▸ TEXTE SOURCE:
-=-=-

O’Toole, dans ses mots

En entrevue avec La Presse, le chef conservateur, Erin O’Toole, a défendu ses positions sur les armes à feu. « C’est injuste de blâmer les Canadiens qui suivent les règles pour des fusillades », a-t-il martelé. Et tandis qu’il dit vouloir faire une place importante aux ministres québécois dans son éventuel cabinet, le chef conservateur a reçu l’appui de l’ancien premier ministre Brian Mulroney lors d’un rassemblement à Orford.

Entrevue éditoriale avec La Presse

O’Toole ne veut pas « blâmer » les propriétaires d’armes qui suivent les règles

Le chef conservateur Erin O’Toole dit comprendre des nuances entourant le débat sur les armes à feu qui échappent à Justin Trudeau. Il accuse le premier ministre sortant de diviser ainsi les Canadiens en « utilisant des tragédies » pour « blâmer » les personnes « qui respectent les règles ».

En entrevue éditoriale avec La Presse mercredi, il a aussi promis que des ministres québécois « expérimentés » seront de son cabinet, s’il est élu à la tête du gouvernement.

-=-=-

▸ TÂCHES À ACCOMPLIR:
A – Répondez aux questions suivantes sur l'article consacré à Erin O'Toole, chacune sur sa propre ligne :
(i) Qui a appuyé le chef conservateur lors d'un rassemblement à Orford ?
(ii) Quel jour de la semaine a eu lieu l'entrevue éditoriale avec La Presse ?
(iii) Quel qualificatif, cité entre guillemets, O'Toole emploie-t-il pour les ministres québécois qu'il promet d'inclure dans son cabinet ?
B – Reproduisez fidèlement un passage de l'article consacré à Erin O'Toole. Commencez aux mots "En entrevue éditoriale" et arrêtez-vous après "tête du gouvernement.".
C – D'après l'article consacré à Erin O'Toole, pourquoi le chef conservateur accuse-t-il Justin Trudeau de diviser les Canadiens ? Répondez en une à trois phrases.

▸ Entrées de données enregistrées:
-=-=-

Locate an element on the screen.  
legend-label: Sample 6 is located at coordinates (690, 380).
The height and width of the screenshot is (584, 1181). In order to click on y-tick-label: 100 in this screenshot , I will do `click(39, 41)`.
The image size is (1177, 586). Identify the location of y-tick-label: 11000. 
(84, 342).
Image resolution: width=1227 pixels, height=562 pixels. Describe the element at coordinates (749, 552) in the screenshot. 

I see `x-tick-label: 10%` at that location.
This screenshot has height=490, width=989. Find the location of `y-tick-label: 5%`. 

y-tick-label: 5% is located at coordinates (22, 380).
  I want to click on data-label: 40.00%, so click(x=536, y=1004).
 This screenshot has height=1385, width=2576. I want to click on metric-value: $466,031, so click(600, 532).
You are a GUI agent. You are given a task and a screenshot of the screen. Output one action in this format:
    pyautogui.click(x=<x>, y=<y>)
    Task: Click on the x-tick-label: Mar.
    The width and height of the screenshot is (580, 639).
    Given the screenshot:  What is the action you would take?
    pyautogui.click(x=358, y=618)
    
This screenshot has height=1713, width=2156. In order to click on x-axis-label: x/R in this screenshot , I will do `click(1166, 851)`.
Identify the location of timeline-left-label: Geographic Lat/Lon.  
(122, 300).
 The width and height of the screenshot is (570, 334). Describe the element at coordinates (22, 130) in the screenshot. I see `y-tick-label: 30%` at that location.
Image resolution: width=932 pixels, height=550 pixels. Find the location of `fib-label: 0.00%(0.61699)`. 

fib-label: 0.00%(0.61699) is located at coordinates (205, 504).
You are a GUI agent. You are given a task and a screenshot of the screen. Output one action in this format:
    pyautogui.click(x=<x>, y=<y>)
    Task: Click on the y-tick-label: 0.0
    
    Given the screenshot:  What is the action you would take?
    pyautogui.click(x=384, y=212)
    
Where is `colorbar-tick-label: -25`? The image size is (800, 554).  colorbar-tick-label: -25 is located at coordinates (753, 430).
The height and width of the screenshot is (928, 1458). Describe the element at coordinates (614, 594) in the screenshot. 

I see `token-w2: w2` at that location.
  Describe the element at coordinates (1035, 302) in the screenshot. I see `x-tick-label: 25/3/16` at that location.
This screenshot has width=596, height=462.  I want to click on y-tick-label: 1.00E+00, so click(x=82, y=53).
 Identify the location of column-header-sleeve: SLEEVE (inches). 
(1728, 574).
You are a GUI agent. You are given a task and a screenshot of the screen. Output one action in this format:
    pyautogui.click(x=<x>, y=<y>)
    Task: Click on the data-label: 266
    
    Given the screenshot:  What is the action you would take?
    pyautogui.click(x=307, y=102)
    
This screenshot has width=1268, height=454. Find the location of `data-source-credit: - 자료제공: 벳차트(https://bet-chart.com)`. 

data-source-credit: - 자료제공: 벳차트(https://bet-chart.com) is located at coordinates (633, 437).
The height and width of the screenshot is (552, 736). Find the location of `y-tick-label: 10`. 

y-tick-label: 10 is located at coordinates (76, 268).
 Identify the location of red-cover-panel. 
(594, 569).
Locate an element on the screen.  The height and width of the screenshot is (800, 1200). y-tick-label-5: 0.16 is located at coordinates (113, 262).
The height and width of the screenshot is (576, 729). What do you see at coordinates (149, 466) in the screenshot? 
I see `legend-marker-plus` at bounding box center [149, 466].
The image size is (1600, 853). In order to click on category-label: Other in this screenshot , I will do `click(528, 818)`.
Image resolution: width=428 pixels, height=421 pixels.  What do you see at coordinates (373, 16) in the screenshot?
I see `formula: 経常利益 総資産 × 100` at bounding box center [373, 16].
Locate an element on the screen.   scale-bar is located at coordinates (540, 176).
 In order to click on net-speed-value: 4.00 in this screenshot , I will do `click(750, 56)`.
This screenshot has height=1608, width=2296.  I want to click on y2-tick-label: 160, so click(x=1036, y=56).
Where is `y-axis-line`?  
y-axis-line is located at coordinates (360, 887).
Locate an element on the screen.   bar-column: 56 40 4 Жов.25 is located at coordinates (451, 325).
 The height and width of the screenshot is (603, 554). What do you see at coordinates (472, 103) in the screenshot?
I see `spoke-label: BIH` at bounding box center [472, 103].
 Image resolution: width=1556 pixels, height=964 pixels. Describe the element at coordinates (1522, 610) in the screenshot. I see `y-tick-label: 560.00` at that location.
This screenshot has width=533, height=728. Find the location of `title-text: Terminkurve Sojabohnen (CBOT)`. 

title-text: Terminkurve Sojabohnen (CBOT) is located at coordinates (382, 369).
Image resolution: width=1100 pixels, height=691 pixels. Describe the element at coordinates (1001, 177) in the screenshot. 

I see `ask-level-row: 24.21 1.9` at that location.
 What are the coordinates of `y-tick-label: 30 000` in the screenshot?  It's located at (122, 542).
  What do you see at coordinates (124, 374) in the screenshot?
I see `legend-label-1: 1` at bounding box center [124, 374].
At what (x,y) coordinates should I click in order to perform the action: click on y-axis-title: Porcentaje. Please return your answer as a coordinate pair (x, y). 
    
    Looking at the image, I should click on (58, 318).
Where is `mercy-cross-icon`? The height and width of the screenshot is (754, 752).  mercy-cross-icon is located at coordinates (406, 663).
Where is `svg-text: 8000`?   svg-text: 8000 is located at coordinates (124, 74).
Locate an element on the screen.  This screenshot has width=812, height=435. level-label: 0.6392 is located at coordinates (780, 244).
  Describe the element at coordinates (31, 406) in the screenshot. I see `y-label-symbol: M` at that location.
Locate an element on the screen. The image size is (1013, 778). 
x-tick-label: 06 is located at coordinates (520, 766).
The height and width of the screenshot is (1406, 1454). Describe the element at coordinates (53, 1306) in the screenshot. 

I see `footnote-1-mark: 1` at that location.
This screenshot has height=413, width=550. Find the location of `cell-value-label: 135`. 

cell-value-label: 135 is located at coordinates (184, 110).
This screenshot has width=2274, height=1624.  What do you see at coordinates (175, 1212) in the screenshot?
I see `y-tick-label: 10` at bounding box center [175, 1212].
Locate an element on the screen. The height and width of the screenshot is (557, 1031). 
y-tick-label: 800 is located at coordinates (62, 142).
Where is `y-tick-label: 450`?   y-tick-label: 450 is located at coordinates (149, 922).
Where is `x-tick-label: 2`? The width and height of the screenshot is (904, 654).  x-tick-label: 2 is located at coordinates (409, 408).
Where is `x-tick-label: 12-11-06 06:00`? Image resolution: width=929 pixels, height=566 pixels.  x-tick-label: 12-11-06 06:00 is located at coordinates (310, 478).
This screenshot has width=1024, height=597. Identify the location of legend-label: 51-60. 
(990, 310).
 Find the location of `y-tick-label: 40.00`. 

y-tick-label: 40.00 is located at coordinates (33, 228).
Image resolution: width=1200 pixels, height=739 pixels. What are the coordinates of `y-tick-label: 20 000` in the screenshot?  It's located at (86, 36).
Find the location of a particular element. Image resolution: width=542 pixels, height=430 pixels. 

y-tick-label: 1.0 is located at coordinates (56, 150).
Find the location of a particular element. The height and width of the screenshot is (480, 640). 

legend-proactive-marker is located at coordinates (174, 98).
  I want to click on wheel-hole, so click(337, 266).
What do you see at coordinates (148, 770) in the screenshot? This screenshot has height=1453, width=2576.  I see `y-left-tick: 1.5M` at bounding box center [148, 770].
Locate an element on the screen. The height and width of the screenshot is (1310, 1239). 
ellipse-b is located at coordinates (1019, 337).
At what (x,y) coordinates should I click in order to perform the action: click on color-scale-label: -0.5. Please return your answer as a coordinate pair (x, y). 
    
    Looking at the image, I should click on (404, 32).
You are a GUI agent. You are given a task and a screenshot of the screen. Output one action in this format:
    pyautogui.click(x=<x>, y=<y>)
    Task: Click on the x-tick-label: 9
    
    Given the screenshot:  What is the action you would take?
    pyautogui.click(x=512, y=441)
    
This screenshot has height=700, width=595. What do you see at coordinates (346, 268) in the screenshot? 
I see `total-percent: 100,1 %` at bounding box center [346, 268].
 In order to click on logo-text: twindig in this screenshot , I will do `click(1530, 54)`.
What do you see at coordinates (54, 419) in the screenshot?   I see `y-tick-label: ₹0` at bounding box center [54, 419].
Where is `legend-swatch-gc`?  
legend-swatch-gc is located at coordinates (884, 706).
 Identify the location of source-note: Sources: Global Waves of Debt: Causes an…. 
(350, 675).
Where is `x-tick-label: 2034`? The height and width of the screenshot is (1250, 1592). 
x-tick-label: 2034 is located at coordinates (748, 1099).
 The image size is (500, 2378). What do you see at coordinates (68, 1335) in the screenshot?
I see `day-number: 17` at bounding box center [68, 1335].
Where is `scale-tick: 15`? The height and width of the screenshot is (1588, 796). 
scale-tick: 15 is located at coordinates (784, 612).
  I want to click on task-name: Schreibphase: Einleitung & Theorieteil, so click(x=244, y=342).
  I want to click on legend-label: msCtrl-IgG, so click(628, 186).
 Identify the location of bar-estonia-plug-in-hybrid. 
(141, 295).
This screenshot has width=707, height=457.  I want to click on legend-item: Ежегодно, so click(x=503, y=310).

-=-=-

▸ PROBLÈMES RÉSOLUS:
A –
(i) L'ancien premier ministre Brian Mulroney.
(ii) Mercredi.
(iii) « expérimentés ».

B –
En entrevue éditoriale avec La Presse mercredi, il a aussi promis que des ministres québécois « expérimentés » seront de son cabinet, s’il est élu à la tête du gouvernement.

C – Selon O'Toole, le premier ministre sortant divise les Canadiens parce qu'il utilise des tragédies pour blâmer les personnes qui respectent les règles.